• [AIM OF THE EXERCISE] Rewrite the rows below, replacing "GUI agent" with "screen assistant" and leaving everything else unchanged.

— Begin DATA FOR THIS TASK —

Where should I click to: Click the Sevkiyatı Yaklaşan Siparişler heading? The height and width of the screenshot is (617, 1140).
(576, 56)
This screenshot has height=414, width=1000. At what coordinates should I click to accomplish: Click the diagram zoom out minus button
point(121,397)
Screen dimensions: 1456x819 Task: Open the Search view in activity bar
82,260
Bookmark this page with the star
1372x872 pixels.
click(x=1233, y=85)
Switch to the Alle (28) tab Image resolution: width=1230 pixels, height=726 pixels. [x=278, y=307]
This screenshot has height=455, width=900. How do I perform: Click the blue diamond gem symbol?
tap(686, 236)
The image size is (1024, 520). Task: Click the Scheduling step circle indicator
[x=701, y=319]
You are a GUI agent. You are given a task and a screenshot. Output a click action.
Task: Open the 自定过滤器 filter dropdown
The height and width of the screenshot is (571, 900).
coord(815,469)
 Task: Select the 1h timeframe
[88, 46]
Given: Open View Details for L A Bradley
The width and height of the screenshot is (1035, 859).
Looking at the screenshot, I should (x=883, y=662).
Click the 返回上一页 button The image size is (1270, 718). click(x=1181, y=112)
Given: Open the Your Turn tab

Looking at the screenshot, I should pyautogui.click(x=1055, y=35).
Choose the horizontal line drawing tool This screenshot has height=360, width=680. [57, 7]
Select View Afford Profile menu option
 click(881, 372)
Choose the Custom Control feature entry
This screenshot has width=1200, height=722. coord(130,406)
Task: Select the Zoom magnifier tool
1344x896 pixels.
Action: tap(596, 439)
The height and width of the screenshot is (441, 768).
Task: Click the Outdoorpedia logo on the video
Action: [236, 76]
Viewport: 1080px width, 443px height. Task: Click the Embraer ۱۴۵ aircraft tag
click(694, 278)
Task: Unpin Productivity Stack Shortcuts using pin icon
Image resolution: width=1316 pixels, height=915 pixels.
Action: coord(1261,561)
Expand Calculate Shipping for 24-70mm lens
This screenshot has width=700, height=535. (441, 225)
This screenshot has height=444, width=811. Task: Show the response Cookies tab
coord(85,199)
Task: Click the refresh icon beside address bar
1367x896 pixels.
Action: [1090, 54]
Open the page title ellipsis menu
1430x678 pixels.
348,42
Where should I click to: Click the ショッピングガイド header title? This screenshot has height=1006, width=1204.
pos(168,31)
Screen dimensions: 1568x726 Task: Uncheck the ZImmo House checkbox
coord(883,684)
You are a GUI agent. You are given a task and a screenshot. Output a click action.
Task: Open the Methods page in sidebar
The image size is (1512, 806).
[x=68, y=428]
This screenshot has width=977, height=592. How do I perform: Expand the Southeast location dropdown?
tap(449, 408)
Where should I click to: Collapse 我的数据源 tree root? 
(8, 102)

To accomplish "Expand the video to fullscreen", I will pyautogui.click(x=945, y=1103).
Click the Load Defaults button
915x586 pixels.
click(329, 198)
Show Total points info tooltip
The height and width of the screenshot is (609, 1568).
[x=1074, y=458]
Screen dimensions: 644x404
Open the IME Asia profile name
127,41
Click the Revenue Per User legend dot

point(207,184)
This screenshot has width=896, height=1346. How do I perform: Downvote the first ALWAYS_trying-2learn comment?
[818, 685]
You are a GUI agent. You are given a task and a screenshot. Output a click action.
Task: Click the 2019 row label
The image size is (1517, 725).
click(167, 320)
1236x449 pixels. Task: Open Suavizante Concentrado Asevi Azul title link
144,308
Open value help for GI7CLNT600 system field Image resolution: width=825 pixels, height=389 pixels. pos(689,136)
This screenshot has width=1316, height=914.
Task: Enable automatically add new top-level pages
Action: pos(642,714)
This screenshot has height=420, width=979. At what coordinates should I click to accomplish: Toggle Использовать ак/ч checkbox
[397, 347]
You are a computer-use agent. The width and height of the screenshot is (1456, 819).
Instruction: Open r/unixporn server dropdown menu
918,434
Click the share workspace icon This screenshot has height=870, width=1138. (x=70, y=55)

— End DATA FOR THIS TASK —

• [FINISHED EXERCISE]
Where should I click to: Click the Sevkiyatı Yaklaşan Siparişler heading? The height and width of the screenshot is (617, 1140).
(576, 56)
This screenshot has height=414, width=1000. At what coordinates should I click to accomplish: Click the diagram zoom out minus button
point(121,397)
Screen dimensions: 1456x819 Task: Open the Search view in activity bar
82,260
Bookmark this page with the star
1372x872 pixels.
click(x=1233, y=85)
Switch to the Alle (28) tab Image resolution: width=1230 pixels, height=726 pixels. [x=278, y=307]
This screenshot has height=455, width=900. How do I perform: Click the blue diamond gem symbol?
tap(686, 236)
The image size is (1024, 520). Task: Click the Scheduling step circle indicator
[x=701, y=319]
You are a screen assistant. You are given a task and a screenshot. Output a click action.
Task: Open the 自定过滤器 filter dropdown
The height and width of the screenshot is (571, 900).
coord(815,469)
 Task: Select the 1h timeframe
[88, 46]
Given: Open View Details for L A Bradley
The width and height of the screenshot is (1035, 859).
Looking at the screenshot, I should (x=883, y=662).
Click the 返回上一页 button The image size is (1270, 718). click(x=1181, y=112)
Given: Open the Your Turn tab

Looking at the screenshot, I should pyautogui.click(x=1055, y=35).
Choose the horizontal line drawing tool This screenshot has height=360, width=680. [57, 7]
Select View Afford Profile menu option
 click(881, 372)
Choose the Custom Control feature entry
This screenshot has width=1200, height=722. coord(130,406)
Task: Select the Zoom magnifier tool
1344x896 pixels.
Action: tap(596, 439)
The height and width of the screenshot is (441, 768).
Task: Click the Outdoorpedia logo on the video
Action: [236, 76]
Viewport: 1080px width, 443px height. Task: Click the Embraer ۱۴۵ aircraft tag
click(694, 278)
Task: Unpin Productivity Stack Shortcuts using pin icon
Image resolution: width=1316 pixels, height=915 pixels.
Action: coord(1261,561)
Expand Calculate Shipping for 24-70mm lens
This screenshot has width=700, height=535. (441, 225)
This screenshot has height=444, width=811. Task: Show the response Cookies tab
coord(85,199)
Task: Click the refresh icon beside address bar
1367x896 pixels.
Action: [1090, 54]
Open the page title ellipsis menu
1430x678 pixels.
348,42
Where should I click to: Click the ショッピングガイド header title? This screenshot has height=1006, width=1204.
pos(168,31)
Screen dimensions: 1568x726 Task: Uncheck the ZImmo House checkbox
coord(883,684)
You are a screen assistant. You are given a task and a screenshot. Output a click action.
Task: Open the Methods page in sidebar
The image size is (1512, 806).
[x=68, y=428]
This screenshot has width=977, height=592. How do I perform: Expand the Southeast location dropdown?
tap(449, 408)
Where should I click to: Collapse 我的数据源 tree root? 
(8, 102)

To accomplish "Expand the video to fullscreen", I will pyautogui.click(x=945, y=1103).
Click the Load Defaults button
915x586 pixels.
click(329, 198)
Show Total points info tooltip
The height and width of the screenshot is (609, 1568).
[x=1074, y=458]
Screen dimensions: 644x404
Open the IME Asia profile name
127,41
Click the Revenue Per User legend dot

point(207,184)
This screenshot has width=896, height=1346. How do I perform: Downvote the first ALWAYS_trying-2learn comment?
[818, 685]
You are a screen assistant. You are given a task and a screenshot. Output a click action.
Task: Click the 2019 row label
The image size is (1517, 725).
click(167, 320)
1236x449 pixels. Task: Open Suavizante Concentrado Asevi Azul title link
144,308
Open value help for GI7CLNT600 system field Image resolution: width=825 pixels, height=389 pixels. pos(689,136)
This screenshot has width=1316, height=914.
Task: Enable automatically add new top-level pages
Action: pos(642,714)
This screenshot has height=420, width=979. At what coordinates should I click to accomplish: Toggle Использовать ак/ч checkbox
[397, 347]
You are a computer-use agent. The width and height of the screenshot is (1456, 819).
Instruction: Open r/unixporn server dropdown menu
918,434
Click the share workspace icon This screenshot has height=870, width=1138. (x=70, y=55)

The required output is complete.